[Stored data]
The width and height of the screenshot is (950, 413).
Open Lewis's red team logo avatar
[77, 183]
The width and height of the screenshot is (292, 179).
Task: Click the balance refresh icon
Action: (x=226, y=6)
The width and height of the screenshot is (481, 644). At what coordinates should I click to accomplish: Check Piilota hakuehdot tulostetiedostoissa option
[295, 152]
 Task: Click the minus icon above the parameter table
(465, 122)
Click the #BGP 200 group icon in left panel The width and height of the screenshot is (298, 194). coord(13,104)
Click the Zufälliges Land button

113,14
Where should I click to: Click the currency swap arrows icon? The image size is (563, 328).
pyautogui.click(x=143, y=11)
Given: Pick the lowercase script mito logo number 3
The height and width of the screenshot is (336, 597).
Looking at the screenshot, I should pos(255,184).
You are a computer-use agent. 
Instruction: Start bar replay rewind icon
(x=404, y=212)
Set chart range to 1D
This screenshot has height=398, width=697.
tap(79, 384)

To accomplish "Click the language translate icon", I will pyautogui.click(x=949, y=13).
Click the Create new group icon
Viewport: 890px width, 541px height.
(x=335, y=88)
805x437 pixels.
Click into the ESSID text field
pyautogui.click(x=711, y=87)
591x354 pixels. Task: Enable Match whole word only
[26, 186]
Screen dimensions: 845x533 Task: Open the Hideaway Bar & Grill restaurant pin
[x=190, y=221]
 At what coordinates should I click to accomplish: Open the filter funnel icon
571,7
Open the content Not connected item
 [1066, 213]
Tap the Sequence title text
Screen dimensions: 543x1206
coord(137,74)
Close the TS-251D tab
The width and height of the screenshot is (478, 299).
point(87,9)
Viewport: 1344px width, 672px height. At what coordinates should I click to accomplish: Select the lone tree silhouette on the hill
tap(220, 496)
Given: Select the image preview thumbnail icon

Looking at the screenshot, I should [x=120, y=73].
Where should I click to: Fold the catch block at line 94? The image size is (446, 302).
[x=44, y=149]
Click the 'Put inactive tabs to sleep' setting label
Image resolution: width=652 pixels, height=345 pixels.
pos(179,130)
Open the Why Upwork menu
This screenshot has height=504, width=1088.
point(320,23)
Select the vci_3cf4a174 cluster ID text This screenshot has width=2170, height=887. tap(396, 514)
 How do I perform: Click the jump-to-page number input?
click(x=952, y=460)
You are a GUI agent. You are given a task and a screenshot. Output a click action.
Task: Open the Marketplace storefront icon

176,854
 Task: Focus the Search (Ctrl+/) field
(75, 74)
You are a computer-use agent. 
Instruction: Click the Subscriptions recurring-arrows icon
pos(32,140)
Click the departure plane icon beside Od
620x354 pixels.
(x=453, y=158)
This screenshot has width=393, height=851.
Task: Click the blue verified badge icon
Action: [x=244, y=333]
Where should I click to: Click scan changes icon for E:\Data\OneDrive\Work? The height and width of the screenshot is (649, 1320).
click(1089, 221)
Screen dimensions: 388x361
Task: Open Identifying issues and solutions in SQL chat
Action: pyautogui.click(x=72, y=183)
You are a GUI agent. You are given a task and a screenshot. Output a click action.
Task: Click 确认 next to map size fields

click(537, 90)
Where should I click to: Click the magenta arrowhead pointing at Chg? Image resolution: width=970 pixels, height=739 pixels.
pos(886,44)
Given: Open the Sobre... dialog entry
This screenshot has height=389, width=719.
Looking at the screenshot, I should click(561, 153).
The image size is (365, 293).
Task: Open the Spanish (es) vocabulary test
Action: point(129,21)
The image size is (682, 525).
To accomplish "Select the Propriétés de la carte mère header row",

**WHAT TO PRODUCE:**
Every entry is to be printed exactly as given.

**WORKED SOLUTION:**
The width and height of the screenshot is (950, 413).
Open Lewis's red team logo avatar
[77, 183]
The width and height of the screenshot is (292, 179).
Task: Click the balance refresh icon
Action: (x=226, y=6)
The width and height of the screenshot is (481, 644). At what coordinates should I click to accomplish: Check Piilota hakuehdot tulostetiedostoissa option
[295, 152]
 Task: Click the minus icon above the parameter table
(465, 122)
Click the #BGP 200 group icon in left panel The width and height of the screenshot is (298, 194). coord(13,104)
Click the Zufälliges Land button

113,14
Where should I click to: Click the currency swap arrows icon? The image size is (563, 328).
pyautogui.click(x=143, y=11)
Given: Pick the lowercase script mito logo number 3
The height and width of the screenshot is (336, 597).
Looking at the screenshot, I should pos(255,184).
You are a computer-use agent. 
Instruction: Start bar replay rewind icon
(x=404, y=212)
Set chart range to 1D
This screenshot has height=398, width=697.
tap(79, 384)

To accomplish "Click the language translate icon", I will pyautogui.click(x=949, y=13).
Click the Create new group icon
Viewport: 890px width, 541px height.
(x=335, y=88)
805x437 pixels.
Click into the ESSID text field
pyautogui.click(x=711, y=87)
591x354 pixels. Task: Enable Match whole word only
[26, 186]
Screen dimensions: 845x533 Task: Open the Hideaway Bar & Grill restaurant pin
[x=190, y=221]
 At what coordinates should I click to accomplish: Open the filter funnel icon
571,7
Open the content Not connected item
 [1066, 213]
Tap the Sequence title text
Screen dimensions: 543x1206
coord(137,74)
Close the TS-251D tab
The width and height of the screenshot is (478, 299).
point(87,9)
Viewport: 1344px width, 672px height. At what coordinates should I click to accomplish: Select the lone tree silhouette on the hill
tap(220, 496)
Given: Select the image preview thumbnail icon

Looking at the screenshot, I should [x=120, y=73].
Where should I click to: Fold the catch block at line 94? The image size is (446, 302).
[x=44, y=149]
Click the 'Put inactive tabs to sleep' setting label
Image resolution: width=652 pixels, height=345 pixels.
pos(179,130)
Open the Why Upwork menu
This screenshot has height=504, width=1088.
point(320,23)
Select the vci_3cf4a174 cluster ID text This screenshot has width=2170, height=887. tap(396, 514)
 How do I perform: Click the jump-to-page number input?
click(x=952, y=460)
You are a GUI agent. You are given a task and a screenshot. Output a click action.
Task: Open the Marketplace storefront icon

176,854
 Task: Focus the Search (Ctrl+/) field
(75, 74)
You are a computer-use agent. 
Instruction: Click the Subscriptions recurring-arrows icon
pos(32,140)
Click the departure plane icon beside Od
620x354 pixels.
(x=453, y=158)
This screenshot has width=393, height=851.
Task: Click the blue verified badge icon
Action: [x=244, y=333]
Where should I click to: Click scan changes icon for E:\Data\OneDrive\Work? The height and width of the screenshot is (649, 1320).
click(1089, 221)
Screen dimensions: 388x361
Task: Open Identifying issues and solutions in SQL chat
Action: pyautogui.click(x=72, y=183)
You are a GUI agent. You are given a task and a screenshot. Output a click action.
Task: Click 确认 next to map size fields

click(537, 90)
Where should I click to: Click the magenta arrowhead pointing at Chg? Image resolution: width=970 pixels, height=739 pixels.
pos(886,44)
Given: Open the Sobre... dialog entry
This screenshot has height=389, width=719.
Looking at the screenshot, I should click(561, 153).
The image size is (365, 293).
Task: Open the Spanish (es) vocabulary test
Action: point(129,21)
The image size is (682, 525).
To accomplish "Select the Propriétés de la carte mère header row",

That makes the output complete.